Sticky rice mango according to traditional Thai recipe

My favourite dessert is sticky rice mango. It also happens to be a vegan dessert. This dish is truly a treat and too delicious to wait until you're at a Thai restaurant again. Come, let's make it ourselves!
4 from 3 vote
Preparation 30 minutes
Preparation 20 minutes
Total Time 50 minutes
Course dessert
Cuisine Thai
Servings 4

Kitchenware

  • measuring cup
  • steamer basket
  • baking sheet
  • (saucepan)
  • sieve

Ingredients
  

  • 200 gr sticky rice (on sale at the toko)
  • 1 ripe mango
  • 200 ml coconut milk or coconut cream
  • 3 el sugar
  • 1 el cane sugar
  • 1 piece of santen
  • optional roasted sesame or mung beans (the latter also on sale at the toko)

Instructions
 

Making sticky rice (day in advance)

  • Wash the sticky rice well so that the excess starch washes away.
  • Soak the sticky rice in water for at least 6 hours: put it under water in a measuring cup the night before.
  • Drain the sticky rice and steam in a steamer basket for 25 minutes until tender. To steam the sticky rice: use a bamboo steamer basket with some baking paper on the bottom so the rice does not stick to the basket. You can also hang a strainer over a pan of boiling water to steam the rice.

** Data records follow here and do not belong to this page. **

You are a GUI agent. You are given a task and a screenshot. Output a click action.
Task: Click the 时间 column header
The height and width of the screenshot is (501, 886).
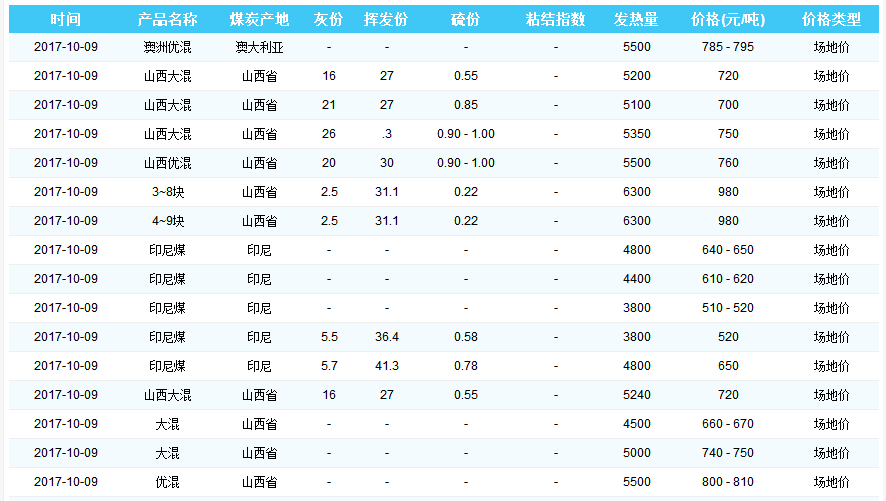pos(66,20)
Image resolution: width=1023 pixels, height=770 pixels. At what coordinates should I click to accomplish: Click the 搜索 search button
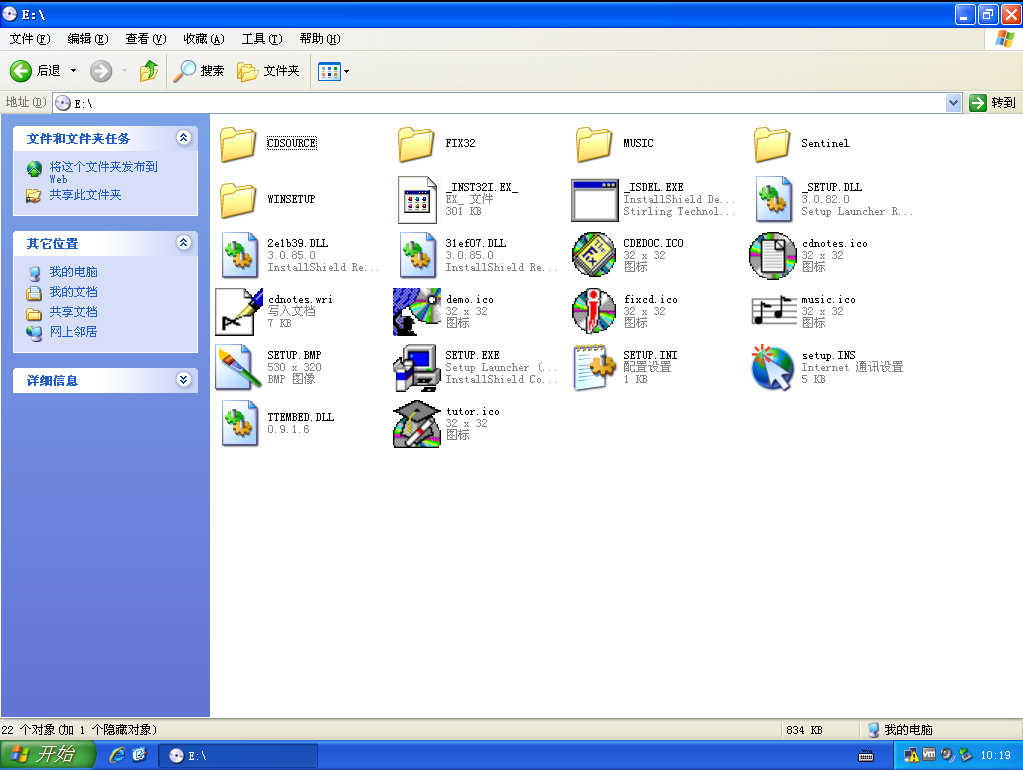point(199,71)
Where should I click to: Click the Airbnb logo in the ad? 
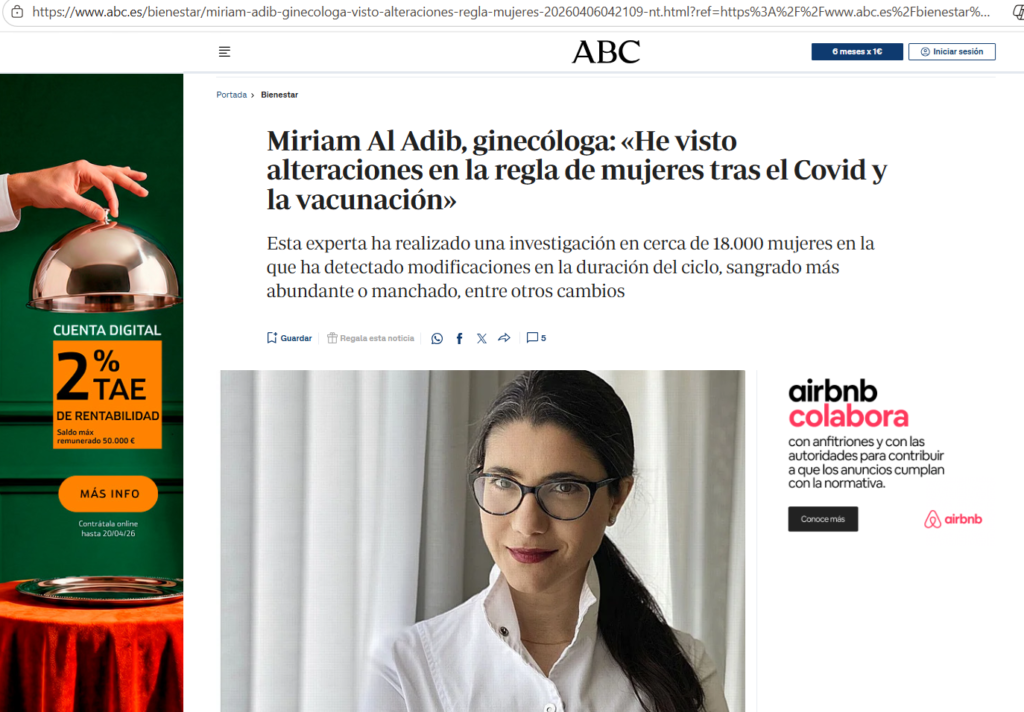pos(953,519)
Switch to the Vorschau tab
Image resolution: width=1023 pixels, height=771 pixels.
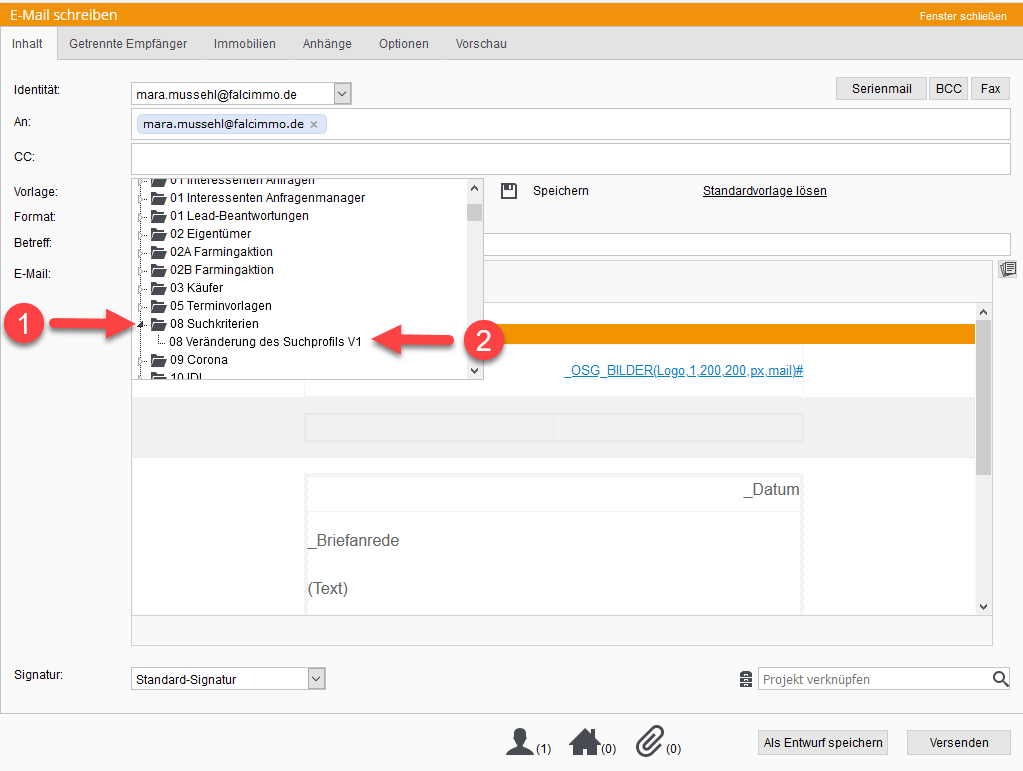481,44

prepare coconut sauce and mango

  • Pour the coconut milk into a small pan and put it on low heat.
  • Add the santen, sugar, cane sugar and salt and stir until the santen and sugar are dissolved. Note: if you heat santen too hard, it will start to taste like soap.
  • Chop the mango and set aside.
  • Spoon a few tablespoons of sticky rice on a plate and top with pieces of mango.
  • Pour the coconut milk liberally over the top.
  • Optional: garnish with some toasted sesame or roasted mung beans.